Late last week, I received the email above from Sprint, encouraging me to “turn off roaming to avoid unexpected surprises” on my HTC EVO bill. More specifically, the email stated, “turn off roaming on your HTC EVO to save you from any unexpected charges. It’s simple to turn roaming on or off. And it can give you a little peace of mind.”
The problem with this is that Sprint has advertised in the past that domestic roaming is now included in all its current postpaid offerings. Sprint’s official description of the Everything Data plans mentions no roaming charges, and Sprint’s most recent terms and conditions say only this:
The primary use of your Device must be for domestic purposes within the Sprint-owned network. Domestic means use in the 50 United States and U.S. Territories (except Guam). Sprint reserves the right, without notice, to deny, terminate, modify, disconnect or suspend service if off-network usage in a month exceeds: (1) voice: 800 min. or a majority of minutes; or (2) data: 300 megabytes or a majority of kilobytes. The display on your device may not always be on and will not indicate whether you will incur roaming charges.

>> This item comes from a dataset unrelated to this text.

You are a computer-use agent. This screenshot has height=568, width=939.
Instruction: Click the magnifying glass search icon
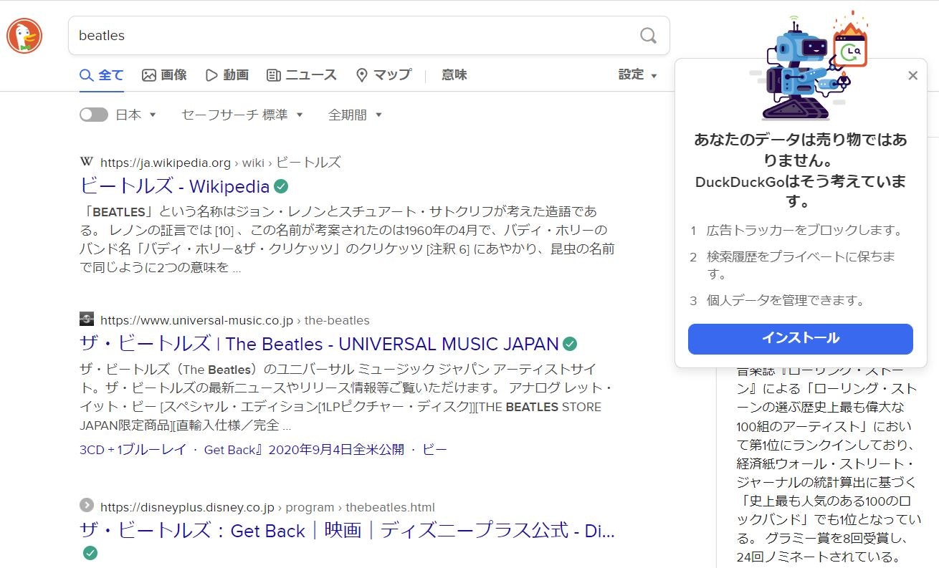(647, 35)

This is actually the same as it’s always been – at least for the past several years. Sprint doesn’t charge for domestic roaming anywhere in the United States, but if you roam too much, Sprint does reserve the right to cancel your service. Nowhere does Sprint list specific roaming overage rates for its current smartphone plans, because Sprint just doesn’t charge for roaming.
So that’s the problem I have with this email. Sprint is still losing money each quarter, and when we roam for free, it isn’t free for Sprint – Sprint has to pay Verizon and other CDMA carriers quite a bit of money whenever its subscriber’s roam onto another company’s towers. So I completely understand why Sprint sometimes terminates the service of those who roam too much. But to threaten people with “surprise” charges that simply don’t exist is deceptive marketing, plain and simple. This is simply a way for Sprint to scare people into turning off the roaming features on their phones, so Sprint will save money.
Sure, you might argue that international roaming charges might occur near the borders of Mexico or Canada, if a phone accidentally hops onto another network. But the problem is Sprint doesn’t differentiate between domestic and international roaming in this email. Sprint also fails to mention that HTC EVO phones have an option in the settings to enable domestic roaming (free), while simultaneously disabling international roaming (not free).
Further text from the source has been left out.